I'm reading the book "The Go Programming Language" and this sentence in the preface section "The Origins of Go" has me puzzled:

One major stream of influence comes from languages by Niklaus Wirth, beginning with Pascal. Modula-2 inspired the package concept. Oberon eliminated the distinction between module interface files and module implementation files. Oberon-2 influenced the syntax for packages, imports, and declarations, particularly method declarations.

As with several other concepts which are mentioned in passing only to point out that Go doesn't have them, I'm looking around to get a high-level idea of what this means. I have searched the web a bit for "module interface vs module implementation," but found nothing promising. I skimmed through the Oberon Wikipedia article, but as it's mentioned that this distinction was eliminated in Oberon, I wasn't too hopeful about that resource in the first place.

I understand modules to some extent — I've already read many chapters of "The Go Programming Language" and I've previously done some fooling around in Python — but I am not sure what is meant by "module interface files" and "module implementation files" or what code might have looked like before this distinction was eliminated.

Can someone please fill me in on the background of this concept so I can understand this sentence more fully?

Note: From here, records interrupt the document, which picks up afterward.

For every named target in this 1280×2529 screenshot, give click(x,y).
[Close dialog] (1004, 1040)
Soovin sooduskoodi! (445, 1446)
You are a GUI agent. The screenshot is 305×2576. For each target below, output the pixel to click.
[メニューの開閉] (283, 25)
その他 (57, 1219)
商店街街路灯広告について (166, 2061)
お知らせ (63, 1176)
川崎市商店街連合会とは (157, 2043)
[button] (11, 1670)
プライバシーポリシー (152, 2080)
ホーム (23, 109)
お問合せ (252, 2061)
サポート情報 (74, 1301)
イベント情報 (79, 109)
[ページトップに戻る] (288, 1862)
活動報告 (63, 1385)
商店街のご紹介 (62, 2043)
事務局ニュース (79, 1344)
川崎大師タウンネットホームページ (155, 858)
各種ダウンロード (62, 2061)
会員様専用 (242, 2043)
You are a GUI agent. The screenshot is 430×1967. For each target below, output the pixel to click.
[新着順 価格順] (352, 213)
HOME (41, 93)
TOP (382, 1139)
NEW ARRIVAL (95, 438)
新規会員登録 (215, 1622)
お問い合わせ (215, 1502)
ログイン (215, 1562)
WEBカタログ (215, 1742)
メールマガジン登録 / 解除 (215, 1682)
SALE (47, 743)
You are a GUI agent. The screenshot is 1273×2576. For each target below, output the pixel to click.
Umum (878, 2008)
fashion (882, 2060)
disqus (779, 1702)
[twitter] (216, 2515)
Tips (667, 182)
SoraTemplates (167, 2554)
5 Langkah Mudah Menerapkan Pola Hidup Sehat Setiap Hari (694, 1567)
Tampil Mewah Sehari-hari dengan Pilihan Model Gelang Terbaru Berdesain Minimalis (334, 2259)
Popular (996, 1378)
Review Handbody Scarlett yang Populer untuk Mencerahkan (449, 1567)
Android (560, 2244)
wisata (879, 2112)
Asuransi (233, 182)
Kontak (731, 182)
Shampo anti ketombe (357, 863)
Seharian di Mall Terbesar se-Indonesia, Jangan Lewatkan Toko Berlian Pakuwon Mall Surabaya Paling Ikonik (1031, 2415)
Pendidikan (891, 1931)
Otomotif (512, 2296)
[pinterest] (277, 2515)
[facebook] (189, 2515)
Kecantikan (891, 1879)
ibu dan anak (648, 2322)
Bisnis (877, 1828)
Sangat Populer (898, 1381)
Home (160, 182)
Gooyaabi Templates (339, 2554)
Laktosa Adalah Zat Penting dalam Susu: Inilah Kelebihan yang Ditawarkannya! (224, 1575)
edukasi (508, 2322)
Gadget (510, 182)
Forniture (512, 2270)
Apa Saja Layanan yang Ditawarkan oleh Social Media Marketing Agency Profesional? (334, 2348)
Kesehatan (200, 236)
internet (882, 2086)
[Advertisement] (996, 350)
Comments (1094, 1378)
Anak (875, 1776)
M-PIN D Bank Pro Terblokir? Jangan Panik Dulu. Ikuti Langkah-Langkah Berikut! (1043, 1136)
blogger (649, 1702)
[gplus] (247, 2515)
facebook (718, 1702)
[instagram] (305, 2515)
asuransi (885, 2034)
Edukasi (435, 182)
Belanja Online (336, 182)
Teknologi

(I can guess—but it's complete speculation—that maybe in previous languages (which?), the API for a module would have to be declared separately from the actual code which made it work, something like the rule in some languages that variables must be declared before they can be initialized. But I don't like inventing details when I really don't know.)

Was it helpful?

Solution

From what I recall of the long-gone university days of using Oberon: yes, you're quite right. A module interface file is nothing but the public declarations of a module separated into an external file, to encourage reasoning about the contract of a module rather than its implementation.